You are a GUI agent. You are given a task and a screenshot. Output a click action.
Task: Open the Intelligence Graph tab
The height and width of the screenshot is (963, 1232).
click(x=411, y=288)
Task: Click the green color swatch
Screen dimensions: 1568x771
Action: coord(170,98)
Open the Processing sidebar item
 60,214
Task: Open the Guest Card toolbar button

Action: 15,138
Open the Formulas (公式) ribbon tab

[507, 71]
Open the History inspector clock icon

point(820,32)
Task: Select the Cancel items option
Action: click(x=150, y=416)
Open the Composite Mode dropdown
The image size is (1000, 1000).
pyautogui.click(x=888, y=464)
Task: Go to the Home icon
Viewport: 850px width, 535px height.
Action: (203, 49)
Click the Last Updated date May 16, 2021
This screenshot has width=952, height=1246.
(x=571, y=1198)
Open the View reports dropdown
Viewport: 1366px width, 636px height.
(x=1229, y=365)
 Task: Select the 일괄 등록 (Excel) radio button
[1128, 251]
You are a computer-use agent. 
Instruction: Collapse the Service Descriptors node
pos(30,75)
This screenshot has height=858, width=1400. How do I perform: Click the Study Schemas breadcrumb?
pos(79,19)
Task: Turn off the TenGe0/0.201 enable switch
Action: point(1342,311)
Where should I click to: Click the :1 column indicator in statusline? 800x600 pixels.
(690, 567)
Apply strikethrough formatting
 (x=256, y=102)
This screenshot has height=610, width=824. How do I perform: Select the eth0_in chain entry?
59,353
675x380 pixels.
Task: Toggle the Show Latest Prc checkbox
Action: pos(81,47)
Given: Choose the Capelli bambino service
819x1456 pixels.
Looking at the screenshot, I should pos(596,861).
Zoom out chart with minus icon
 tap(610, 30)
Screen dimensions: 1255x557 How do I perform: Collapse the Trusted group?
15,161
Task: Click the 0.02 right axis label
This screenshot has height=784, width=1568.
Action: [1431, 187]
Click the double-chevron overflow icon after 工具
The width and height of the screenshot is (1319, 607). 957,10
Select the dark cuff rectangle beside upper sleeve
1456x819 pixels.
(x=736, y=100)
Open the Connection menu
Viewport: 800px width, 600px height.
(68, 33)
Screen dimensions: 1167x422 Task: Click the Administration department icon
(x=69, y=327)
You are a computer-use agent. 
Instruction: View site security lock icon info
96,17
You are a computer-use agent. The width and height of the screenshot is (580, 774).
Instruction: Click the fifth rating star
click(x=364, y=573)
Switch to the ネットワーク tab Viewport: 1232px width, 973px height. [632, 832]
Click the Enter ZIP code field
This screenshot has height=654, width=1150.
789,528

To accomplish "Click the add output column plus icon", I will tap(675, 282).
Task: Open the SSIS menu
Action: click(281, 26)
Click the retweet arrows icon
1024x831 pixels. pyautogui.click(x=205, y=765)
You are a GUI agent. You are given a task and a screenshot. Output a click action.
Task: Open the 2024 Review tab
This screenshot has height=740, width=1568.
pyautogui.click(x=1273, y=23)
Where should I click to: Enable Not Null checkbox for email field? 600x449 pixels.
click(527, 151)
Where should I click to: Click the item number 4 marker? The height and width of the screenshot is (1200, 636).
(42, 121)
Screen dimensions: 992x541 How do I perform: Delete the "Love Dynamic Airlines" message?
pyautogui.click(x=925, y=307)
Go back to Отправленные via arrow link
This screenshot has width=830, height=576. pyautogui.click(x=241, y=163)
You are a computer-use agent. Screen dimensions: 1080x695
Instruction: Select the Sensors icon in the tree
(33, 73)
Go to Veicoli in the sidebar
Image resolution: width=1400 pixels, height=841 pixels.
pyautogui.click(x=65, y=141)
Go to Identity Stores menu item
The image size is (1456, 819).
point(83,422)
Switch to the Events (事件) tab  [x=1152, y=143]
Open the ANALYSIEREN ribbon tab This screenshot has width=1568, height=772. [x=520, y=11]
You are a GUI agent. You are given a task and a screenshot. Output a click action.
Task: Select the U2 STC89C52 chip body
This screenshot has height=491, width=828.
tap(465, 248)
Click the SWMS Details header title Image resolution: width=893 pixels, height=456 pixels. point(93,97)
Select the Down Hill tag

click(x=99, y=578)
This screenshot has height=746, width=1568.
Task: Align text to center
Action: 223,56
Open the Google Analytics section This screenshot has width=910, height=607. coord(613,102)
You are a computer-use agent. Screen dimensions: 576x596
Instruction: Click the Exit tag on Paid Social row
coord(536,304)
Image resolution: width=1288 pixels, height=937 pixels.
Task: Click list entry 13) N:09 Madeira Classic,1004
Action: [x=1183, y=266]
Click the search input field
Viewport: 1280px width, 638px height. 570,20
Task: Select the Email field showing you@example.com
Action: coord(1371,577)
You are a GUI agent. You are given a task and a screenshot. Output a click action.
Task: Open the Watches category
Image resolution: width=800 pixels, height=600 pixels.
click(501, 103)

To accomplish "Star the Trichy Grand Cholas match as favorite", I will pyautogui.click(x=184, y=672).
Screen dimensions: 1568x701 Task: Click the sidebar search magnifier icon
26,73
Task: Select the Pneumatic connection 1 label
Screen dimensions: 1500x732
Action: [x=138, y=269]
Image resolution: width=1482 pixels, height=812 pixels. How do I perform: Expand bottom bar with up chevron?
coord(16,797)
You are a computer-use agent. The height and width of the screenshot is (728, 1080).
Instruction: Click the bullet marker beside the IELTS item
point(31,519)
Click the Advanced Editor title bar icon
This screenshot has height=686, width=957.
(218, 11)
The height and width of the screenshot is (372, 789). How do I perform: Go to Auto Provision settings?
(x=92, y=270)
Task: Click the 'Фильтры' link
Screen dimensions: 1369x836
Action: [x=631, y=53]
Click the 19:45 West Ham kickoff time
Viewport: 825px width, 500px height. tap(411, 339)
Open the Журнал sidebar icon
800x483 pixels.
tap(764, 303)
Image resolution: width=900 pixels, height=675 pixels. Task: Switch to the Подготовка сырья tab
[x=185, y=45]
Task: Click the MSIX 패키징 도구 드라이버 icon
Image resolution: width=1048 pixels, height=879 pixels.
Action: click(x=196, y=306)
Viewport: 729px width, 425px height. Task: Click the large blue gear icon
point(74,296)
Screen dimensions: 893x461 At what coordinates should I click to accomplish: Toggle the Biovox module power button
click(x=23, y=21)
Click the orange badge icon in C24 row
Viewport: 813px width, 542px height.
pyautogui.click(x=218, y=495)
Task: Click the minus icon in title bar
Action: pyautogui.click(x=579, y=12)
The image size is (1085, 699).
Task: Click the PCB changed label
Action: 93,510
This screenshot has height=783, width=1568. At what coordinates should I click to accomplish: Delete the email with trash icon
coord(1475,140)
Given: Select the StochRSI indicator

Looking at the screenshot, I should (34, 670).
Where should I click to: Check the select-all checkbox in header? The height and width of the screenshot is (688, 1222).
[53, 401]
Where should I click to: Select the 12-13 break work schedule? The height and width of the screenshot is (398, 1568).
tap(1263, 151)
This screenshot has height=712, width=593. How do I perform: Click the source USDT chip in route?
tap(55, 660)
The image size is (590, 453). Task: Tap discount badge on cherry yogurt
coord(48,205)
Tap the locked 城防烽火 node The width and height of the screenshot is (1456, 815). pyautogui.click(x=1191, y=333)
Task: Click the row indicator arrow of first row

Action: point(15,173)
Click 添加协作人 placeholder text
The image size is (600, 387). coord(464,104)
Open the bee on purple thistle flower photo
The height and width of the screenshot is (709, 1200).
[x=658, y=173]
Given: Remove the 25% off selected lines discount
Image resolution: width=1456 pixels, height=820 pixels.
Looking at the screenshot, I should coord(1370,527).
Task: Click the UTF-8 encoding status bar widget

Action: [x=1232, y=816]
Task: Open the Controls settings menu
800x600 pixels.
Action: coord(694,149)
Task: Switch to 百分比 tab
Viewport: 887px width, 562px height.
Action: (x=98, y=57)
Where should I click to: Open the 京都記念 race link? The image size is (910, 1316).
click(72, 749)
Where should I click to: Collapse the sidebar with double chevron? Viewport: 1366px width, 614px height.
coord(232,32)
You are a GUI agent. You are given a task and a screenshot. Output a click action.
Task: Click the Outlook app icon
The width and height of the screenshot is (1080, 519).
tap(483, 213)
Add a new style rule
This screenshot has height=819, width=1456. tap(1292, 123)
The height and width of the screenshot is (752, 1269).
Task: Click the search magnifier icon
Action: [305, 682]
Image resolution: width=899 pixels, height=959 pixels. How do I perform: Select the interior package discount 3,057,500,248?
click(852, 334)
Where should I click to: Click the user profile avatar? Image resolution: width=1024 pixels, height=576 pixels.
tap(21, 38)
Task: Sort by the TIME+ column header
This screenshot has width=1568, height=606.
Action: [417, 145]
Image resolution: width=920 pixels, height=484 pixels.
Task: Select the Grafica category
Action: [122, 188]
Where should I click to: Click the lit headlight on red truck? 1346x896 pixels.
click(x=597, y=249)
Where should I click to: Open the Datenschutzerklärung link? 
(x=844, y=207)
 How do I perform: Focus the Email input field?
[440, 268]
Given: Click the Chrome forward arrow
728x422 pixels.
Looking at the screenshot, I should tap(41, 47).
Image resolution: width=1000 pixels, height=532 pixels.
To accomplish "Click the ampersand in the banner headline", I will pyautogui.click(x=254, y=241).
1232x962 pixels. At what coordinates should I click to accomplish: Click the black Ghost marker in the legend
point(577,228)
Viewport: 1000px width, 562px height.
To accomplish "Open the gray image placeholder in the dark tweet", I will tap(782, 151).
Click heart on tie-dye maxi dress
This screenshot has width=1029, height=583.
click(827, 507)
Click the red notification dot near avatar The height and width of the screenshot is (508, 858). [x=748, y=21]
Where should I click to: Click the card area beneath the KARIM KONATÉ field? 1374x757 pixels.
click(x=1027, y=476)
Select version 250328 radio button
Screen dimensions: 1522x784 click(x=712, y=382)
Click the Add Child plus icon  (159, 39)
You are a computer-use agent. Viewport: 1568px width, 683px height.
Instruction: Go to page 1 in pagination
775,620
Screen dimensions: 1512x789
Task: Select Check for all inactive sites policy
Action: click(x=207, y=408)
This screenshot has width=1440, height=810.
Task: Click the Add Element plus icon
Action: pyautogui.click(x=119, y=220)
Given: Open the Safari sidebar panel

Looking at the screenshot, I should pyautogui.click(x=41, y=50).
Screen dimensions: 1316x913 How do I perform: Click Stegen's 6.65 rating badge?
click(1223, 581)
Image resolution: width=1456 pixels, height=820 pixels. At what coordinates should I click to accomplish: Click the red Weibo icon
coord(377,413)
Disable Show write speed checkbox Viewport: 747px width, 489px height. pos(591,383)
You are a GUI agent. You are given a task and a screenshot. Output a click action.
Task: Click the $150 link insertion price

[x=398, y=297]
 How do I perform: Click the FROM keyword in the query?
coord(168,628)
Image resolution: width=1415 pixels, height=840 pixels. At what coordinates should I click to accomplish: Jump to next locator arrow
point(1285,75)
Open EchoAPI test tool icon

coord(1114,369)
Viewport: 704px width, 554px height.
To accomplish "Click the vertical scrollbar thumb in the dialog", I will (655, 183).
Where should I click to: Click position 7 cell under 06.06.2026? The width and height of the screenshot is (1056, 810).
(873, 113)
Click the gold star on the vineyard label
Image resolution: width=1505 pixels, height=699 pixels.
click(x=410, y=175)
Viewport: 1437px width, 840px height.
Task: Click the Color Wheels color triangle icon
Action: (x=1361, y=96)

▶ [Your objective]
Copy the listing word for word, starting with the line that contains "Click the search input field" and going on through the line that contains "coord(16,797)".

▶ [Solution]
Click the search input field
Viewport: 1280px width, 638px height. 570,20
Task: Select the Email field showing you@example.com
Action: coord(1371,577)
You are a GUI agent. You are given a task and a screenshot. Output a click action.
Task: Open the Watches category
Image resolution: width=800 pixels, height=600 pixels.
click(501, 103)

To accomplish "Star the Trichy Grand Cholas match as favorite", I will pyautogui.click(x=184, y=672).
Screen dimensions: 1568x701 Task: Click the sidebar search magnifier icon
26,73
Task: Select the Pneumatic connection 1 label
Screen dimensions: 1500x732
Action: [x=138, y=269]
Image resolution: width=1482 pixels, height=812 pixels. How do I perform: Expand bottom bar with up chevron?
coord(16,797)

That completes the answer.